> Data section:
####
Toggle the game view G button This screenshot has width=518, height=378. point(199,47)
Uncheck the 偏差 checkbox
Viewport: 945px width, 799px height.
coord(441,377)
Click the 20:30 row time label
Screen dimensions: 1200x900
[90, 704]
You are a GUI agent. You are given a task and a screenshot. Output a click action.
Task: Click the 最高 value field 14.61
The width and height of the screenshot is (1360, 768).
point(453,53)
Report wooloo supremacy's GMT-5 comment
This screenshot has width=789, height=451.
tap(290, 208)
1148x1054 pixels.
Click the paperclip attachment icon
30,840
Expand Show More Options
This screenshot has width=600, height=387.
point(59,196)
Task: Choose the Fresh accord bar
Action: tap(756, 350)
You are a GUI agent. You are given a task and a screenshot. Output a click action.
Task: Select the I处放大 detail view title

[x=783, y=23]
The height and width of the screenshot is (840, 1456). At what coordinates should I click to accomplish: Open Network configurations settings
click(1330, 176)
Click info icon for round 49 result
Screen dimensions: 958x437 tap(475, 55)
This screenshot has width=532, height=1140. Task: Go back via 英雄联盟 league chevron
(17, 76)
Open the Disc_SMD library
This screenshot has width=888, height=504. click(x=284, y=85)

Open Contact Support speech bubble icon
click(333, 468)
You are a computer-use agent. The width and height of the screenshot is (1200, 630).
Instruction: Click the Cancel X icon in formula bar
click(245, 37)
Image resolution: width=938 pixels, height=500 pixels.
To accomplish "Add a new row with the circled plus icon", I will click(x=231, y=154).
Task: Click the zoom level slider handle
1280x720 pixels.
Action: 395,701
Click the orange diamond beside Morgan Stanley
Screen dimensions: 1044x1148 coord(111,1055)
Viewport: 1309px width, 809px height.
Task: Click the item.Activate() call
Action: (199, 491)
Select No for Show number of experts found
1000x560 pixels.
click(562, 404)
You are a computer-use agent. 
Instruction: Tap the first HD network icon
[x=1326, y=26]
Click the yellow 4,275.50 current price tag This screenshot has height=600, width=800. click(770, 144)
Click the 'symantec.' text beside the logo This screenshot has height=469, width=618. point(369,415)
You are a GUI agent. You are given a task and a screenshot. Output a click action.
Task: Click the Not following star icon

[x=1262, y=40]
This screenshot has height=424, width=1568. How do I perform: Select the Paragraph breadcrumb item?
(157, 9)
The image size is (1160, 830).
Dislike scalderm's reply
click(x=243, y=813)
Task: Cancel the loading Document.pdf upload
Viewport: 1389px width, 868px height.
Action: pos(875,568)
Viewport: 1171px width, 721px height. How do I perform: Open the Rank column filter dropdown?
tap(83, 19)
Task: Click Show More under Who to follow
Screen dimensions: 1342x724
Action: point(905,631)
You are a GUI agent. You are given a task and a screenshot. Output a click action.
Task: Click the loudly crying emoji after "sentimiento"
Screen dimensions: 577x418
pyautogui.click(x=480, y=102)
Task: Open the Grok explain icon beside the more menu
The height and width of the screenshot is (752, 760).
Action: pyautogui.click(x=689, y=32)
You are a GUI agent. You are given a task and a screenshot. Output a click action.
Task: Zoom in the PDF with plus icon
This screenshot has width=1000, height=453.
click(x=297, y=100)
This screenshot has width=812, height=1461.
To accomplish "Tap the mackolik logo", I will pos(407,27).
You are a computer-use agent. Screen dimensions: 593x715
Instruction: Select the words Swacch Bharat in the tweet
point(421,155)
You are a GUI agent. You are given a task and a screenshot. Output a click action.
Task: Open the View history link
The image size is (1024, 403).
####
> Exercise objective:
From the line containing "Task: Open the View history link" to the last line above, repeat every line exactly and nothing else.

> Response to the task:
Task: Open the View history link
The image size is (1024, 403).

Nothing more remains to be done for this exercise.